Selected excerpt
********************
When it comes to the size of economy, China ranked second in the world in 2019, with a nominal GDP of $14.36 trillion. Furthermore, China’s foreign trade has registered leapfrog growth, as the value of imports and exports soared from $20.6 billion in 1978 to $4.62 trillion in 2018. By 2013, China had already become the largest trader in the world. In terms of investment, China has retained its status as the second-largest foreign direct investor and recipient of foreign investment. At present, China has become an important engine driving global economic development.
In recent years, the dependency of China on the global economy has been decreasing, while that of the world on the Chinese economy is increasing. As a consumer market, supplier and capital provider, China is playing a more and more pivotal role. According to a recent report by the McKinsey Global Institute, the world’s economic exposure to China gradually rose from 2000 to 2017. Developed economies were increasingly dependent on Chinese market demand, and their exports to China doubled during the period.
In the past ten years, the driving force of domestic demand has strengthened. In 2019, final consumption expenditure contributed nearly 58% to GDP growth. It is predicted that China’s share of consumption will account for 16% of global spending by 2030, making China the largest consumer market in the world. The expanding consumer market in China has also provided important investment opportunities for enterprises at home and abroad. As multinationals have taken the Chinese market increasingly seriously, the subsequent rate of penetration into the market has been rising.
Technologically, China has adopted global standards for industries like basic materials, electronic components, electronic products, chemicals, transportation and equipment manufacturing. Local enterprises have been capable of producing more than 60% of related technologies independently. The localization of the technology market is noticeable.
********************
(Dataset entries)
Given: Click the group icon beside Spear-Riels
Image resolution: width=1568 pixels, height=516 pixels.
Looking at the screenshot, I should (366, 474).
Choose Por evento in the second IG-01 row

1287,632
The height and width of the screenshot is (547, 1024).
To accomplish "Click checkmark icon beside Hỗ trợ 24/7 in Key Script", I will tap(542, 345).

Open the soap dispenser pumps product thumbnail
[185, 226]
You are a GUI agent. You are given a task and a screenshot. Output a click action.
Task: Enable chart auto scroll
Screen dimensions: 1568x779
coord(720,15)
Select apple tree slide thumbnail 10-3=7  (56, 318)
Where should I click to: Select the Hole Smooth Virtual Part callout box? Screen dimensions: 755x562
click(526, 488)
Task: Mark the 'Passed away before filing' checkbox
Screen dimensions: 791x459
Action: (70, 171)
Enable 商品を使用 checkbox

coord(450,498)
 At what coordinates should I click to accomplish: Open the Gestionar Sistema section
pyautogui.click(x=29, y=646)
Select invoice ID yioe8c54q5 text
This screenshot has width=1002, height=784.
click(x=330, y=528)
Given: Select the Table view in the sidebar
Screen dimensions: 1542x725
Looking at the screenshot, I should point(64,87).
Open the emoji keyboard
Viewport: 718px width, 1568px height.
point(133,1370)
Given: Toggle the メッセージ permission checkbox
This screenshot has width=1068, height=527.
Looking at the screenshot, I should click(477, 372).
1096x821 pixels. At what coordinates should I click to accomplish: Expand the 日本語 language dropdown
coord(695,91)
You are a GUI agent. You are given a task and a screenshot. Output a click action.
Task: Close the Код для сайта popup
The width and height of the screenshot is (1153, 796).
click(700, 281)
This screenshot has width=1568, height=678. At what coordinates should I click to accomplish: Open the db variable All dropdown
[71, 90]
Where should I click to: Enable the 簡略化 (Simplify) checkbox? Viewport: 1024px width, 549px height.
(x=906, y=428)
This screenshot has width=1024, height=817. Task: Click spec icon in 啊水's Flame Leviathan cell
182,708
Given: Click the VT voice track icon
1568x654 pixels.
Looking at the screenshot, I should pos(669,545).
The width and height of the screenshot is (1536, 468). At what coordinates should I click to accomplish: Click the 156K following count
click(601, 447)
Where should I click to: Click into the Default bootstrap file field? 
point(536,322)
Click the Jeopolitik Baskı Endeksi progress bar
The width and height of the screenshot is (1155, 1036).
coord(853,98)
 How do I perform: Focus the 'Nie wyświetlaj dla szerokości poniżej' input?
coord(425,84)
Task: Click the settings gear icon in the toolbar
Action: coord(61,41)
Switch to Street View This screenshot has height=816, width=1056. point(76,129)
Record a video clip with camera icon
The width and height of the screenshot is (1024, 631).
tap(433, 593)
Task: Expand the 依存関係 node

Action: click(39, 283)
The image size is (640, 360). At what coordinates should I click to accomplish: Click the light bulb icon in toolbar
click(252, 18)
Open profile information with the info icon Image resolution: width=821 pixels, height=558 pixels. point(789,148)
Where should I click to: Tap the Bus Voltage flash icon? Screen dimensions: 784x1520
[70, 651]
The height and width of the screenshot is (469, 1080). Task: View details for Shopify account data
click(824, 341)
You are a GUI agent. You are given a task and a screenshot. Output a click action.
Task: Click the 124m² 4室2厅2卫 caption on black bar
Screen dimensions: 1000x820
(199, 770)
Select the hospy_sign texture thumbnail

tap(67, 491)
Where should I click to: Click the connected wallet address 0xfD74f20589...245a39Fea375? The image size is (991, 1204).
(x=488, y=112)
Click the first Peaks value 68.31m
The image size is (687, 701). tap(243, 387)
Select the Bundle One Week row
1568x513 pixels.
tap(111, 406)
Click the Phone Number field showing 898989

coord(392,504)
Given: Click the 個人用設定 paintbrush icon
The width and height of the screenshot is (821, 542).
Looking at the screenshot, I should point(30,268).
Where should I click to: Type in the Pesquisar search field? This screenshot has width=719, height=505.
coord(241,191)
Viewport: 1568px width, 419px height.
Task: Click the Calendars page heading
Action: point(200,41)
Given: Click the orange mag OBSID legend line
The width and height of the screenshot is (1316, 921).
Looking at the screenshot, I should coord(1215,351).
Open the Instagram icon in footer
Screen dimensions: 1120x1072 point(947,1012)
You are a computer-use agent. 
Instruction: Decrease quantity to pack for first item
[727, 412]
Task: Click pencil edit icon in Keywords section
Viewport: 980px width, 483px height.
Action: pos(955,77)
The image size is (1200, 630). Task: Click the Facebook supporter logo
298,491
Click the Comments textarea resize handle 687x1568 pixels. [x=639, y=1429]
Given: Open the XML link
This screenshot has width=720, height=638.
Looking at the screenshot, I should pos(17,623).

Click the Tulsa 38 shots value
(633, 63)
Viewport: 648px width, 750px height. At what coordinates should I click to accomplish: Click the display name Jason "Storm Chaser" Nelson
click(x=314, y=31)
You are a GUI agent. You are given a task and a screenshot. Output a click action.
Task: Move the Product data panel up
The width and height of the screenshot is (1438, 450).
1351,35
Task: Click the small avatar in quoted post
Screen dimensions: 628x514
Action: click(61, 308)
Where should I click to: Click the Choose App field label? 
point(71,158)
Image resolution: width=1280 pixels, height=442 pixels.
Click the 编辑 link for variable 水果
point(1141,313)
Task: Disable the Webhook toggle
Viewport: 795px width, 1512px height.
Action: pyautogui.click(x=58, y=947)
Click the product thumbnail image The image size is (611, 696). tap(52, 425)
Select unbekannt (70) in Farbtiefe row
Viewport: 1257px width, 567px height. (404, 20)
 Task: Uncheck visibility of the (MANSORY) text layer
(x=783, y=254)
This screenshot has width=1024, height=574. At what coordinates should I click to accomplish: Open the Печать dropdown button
********************
Activity
Answer these questions from the passage on China's economy:
(a) What was the value of China's imports and exports in 2018?
(b) In 2019, how much did final consumption expenditure contribute to GDP growth?
(c) What share of related technologies can local enterprises produce independently?

Answer below
(a) $4.62 trillion
(b) Nearly 58%
(c) More than 60%